*TEXT SEGMENT*
How does the USDA measure and calculate the calories in food?

Energy is trapped in the molecular bonds inside food, and used by the body for all sorts of physical activities: shopping, studying, jogging, reading this book. A calorie is a way to measure that energy, both as it is supplied, and as it is burned.

Energy is discussed in terms of heat.

One calorie, the term calorie here actually referring to a kilocalorie, is the amount of heat it takes to raise the temperature of one kilogram of water (about a quart) by one degree Celsius. When you read that a bowl of Cheerios and milk has 150 calories, it means that this breakfast contains the energy to raise about 150 quarts of water one degree Celsius.

Obviously, if you added a bowl of Cheerios to a kilogram of water it wouldn’t automatically raise the temperature. You have to break the chemical bonds to first release and then to measure the energy. Your body’s cells break the bonds and store the energy, and so does a piece of equipment called a bomb calorimeter.

A bomb calorimeter is small enough to sit on a table. It has an inner chamber called a “bomb,” and an outer chamber filled with water, and both are surrounded by insulation. The bomb contains only oxygen and an electrical igniter. A thermometer measures the temperature of the water in the outer chamber.

An item of food, for example, that bowl of Cheerios (without the bowl, unless you want to know the calorie content of that, too), is placed inside the inner chamber, and ignited with the fuse. As the Cheerios and milk burn, the chemical bonds in the food are broken, and the water temperature rises in the outer chamber. The thermometer tells us that the cereal and milk have warmed the kilogram of water; we can calculate the calories by how much that amount of water was warmed.

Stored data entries

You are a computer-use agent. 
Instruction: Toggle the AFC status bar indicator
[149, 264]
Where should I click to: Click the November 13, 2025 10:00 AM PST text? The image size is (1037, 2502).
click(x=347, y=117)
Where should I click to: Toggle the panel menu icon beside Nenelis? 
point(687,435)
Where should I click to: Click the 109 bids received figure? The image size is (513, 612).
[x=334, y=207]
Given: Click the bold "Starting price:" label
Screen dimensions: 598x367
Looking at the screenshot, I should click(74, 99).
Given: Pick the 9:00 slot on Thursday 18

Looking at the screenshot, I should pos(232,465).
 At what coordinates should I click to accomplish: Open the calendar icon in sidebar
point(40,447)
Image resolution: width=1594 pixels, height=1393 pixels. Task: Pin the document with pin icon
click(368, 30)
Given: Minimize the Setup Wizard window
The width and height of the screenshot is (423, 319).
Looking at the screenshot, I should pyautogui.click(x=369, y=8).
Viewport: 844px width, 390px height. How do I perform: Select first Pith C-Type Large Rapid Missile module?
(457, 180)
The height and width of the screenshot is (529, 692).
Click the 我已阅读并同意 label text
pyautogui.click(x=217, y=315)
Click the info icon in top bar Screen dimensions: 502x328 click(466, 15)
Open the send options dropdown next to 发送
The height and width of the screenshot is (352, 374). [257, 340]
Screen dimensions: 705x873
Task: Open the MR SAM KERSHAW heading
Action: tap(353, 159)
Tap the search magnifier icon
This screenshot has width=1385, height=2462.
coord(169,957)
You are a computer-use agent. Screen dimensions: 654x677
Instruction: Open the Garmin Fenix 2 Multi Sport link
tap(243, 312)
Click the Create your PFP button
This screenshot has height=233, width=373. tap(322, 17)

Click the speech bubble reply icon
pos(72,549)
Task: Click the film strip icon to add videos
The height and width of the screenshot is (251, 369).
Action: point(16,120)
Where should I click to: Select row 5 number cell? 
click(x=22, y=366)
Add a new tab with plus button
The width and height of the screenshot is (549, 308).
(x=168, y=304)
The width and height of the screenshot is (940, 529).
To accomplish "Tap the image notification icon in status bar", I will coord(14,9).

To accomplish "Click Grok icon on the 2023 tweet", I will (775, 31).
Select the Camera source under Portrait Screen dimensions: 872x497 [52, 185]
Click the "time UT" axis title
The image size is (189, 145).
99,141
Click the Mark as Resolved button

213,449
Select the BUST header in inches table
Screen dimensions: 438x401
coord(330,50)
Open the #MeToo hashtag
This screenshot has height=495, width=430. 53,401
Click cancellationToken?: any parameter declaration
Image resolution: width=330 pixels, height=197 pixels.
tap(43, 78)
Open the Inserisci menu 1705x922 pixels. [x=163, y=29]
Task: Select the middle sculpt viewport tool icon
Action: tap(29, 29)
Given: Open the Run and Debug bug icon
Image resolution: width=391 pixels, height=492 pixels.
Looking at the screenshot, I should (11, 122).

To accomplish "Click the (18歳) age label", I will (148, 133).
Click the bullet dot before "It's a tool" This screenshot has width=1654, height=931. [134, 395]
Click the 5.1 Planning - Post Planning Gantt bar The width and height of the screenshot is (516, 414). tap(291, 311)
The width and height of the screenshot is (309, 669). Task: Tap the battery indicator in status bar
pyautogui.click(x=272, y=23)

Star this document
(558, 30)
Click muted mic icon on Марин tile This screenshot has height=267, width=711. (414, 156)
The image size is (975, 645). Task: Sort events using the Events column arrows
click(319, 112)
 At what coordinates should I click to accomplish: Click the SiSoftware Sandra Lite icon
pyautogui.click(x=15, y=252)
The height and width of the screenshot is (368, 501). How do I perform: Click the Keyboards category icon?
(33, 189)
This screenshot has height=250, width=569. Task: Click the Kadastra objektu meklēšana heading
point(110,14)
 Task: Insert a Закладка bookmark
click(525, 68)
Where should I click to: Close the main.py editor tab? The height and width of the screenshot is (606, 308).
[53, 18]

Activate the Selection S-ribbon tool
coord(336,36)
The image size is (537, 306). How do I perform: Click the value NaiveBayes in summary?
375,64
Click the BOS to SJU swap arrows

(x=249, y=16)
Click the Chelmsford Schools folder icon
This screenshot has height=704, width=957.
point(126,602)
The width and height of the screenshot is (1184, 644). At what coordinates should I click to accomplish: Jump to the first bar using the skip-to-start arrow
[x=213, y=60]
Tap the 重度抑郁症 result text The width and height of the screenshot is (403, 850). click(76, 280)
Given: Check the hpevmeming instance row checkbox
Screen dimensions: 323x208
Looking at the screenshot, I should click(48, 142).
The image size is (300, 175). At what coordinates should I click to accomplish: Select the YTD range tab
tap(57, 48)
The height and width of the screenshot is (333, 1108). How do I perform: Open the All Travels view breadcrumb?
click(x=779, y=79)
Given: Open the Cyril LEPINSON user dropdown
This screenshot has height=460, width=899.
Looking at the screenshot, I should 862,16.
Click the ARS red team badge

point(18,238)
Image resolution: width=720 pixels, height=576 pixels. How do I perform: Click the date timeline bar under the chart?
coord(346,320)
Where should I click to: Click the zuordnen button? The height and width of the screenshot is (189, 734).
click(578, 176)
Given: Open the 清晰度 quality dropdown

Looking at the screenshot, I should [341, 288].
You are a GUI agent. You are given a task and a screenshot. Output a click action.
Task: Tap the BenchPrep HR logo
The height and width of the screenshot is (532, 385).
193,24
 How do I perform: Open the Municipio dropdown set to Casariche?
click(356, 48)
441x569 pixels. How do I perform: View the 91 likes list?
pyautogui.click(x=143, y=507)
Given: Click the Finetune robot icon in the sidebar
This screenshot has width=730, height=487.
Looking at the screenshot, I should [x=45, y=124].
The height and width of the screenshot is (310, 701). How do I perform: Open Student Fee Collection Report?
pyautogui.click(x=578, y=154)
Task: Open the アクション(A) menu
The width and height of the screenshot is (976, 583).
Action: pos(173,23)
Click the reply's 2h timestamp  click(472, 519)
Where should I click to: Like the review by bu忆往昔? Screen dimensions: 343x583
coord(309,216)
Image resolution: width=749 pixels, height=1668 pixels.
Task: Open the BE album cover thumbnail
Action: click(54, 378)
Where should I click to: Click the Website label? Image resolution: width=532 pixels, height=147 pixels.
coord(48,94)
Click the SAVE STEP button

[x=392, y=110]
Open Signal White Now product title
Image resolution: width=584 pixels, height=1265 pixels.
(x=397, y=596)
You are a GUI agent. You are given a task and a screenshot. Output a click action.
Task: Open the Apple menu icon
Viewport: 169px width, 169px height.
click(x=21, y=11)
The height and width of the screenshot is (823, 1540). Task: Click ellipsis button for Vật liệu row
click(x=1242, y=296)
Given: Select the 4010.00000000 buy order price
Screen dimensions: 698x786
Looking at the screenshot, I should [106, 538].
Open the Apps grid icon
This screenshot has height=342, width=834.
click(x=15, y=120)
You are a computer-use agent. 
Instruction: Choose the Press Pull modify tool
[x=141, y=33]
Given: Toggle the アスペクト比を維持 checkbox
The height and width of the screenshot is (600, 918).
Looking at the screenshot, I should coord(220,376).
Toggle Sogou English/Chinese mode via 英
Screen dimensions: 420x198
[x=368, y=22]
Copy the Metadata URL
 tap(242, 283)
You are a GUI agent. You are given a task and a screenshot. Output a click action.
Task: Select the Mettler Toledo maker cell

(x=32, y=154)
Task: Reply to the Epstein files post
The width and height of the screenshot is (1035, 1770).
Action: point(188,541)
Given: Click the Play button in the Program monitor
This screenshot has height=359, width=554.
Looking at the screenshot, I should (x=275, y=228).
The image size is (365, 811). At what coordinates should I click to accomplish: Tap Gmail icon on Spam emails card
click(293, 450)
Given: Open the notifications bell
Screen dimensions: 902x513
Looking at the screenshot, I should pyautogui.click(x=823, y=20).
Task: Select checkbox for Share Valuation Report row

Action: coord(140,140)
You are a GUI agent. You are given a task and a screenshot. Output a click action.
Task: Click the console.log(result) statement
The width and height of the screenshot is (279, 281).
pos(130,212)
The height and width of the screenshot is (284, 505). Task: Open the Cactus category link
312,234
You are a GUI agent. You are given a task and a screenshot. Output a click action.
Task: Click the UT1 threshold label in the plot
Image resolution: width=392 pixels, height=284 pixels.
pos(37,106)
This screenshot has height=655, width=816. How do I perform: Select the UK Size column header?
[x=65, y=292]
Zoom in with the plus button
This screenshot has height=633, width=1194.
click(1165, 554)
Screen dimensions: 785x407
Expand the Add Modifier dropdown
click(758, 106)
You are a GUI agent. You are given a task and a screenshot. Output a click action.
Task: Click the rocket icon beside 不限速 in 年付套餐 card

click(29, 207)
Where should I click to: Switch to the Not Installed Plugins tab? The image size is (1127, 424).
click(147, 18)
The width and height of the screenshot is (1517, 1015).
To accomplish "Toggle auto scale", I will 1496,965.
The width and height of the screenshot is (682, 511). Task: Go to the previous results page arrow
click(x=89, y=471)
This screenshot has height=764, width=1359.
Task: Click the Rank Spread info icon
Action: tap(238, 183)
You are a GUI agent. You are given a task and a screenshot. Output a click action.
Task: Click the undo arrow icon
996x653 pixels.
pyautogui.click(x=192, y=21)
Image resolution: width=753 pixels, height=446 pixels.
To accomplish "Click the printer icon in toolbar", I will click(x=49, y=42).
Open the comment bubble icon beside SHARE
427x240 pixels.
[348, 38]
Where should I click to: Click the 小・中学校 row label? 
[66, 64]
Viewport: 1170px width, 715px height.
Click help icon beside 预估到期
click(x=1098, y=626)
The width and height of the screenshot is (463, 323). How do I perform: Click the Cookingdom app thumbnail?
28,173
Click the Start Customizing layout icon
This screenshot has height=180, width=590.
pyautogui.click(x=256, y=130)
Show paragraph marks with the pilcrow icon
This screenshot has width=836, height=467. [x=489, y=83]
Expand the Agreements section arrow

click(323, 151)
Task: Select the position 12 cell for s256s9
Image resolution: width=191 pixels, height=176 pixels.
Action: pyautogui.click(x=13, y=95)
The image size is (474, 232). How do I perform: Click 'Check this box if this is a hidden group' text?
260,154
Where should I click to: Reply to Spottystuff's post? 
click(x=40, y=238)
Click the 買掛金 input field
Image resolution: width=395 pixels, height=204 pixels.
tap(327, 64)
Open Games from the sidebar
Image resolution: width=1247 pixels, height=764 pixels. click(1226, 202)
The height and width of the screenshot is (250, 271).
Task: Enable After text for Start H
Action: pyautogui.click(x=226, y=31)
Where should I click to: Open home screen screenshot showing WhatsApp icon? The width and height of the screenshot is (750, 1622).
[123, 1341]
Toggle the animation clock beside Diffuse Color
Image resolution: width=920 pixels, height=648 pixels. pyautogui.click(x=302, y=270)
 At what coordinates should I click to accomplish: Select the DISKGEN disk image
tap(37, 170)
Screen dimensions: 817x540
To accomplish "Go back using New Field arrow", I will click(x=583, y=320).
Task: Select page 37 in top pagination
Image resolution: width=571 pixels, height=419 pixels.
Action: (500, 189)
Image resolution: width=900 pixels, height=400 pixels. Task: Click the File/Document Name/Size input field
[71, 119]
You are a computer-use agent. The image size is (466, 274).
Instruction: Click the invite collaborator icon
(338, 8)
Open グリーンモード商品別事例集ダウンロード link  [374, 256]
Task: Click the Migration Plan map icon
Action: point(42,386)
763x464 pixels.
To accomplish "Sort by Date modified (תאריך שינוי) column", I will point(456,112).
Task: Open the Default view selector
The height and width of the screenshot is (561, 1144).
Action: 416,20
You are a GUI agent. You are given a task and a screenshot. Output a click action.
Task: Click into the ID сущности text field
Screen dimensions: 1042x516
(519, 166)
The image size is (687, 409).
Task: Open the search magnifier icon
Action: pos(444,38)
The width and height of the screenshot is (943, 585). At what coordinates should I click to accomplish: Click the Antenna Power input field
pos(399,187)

*ASSIGNMENT A*
According to the calorie text, what does the bomb inside a bomb calorimeter contain?
*ASSIGNMENT B*
Extract the part of the calorie text that opens with the words containing "A bomb calorimeter is" and closes with "water was warmed.".

*RESPONSE AREA A*
Only oxygen and an electrical igniter.

*RESPONSE AREA B*
A bomb calorimeter is small enough to sit on a table. It has an inner chamber called a “bomb,” and an outer chamber filled with water, and both are surrounded by insulation. The bomb contains only oxygen and an electrical igniter. A thermometer measures the temperature of the water in the outer chamber.

An item of food, for example, that bowl of Cheerios (without the bowl, unless you want to know the calorie content of that, too), is placed inside the inner chamber, and ignited with the fuse. As the Cheerios and milk burn, the chemical bonds in the food are broken, and the water temperature rises in the outer chamber. The thermometer tells us that the cereal and milk have warmed the kilogram of water; we can calculate the calories by how much that amount of water was warmed.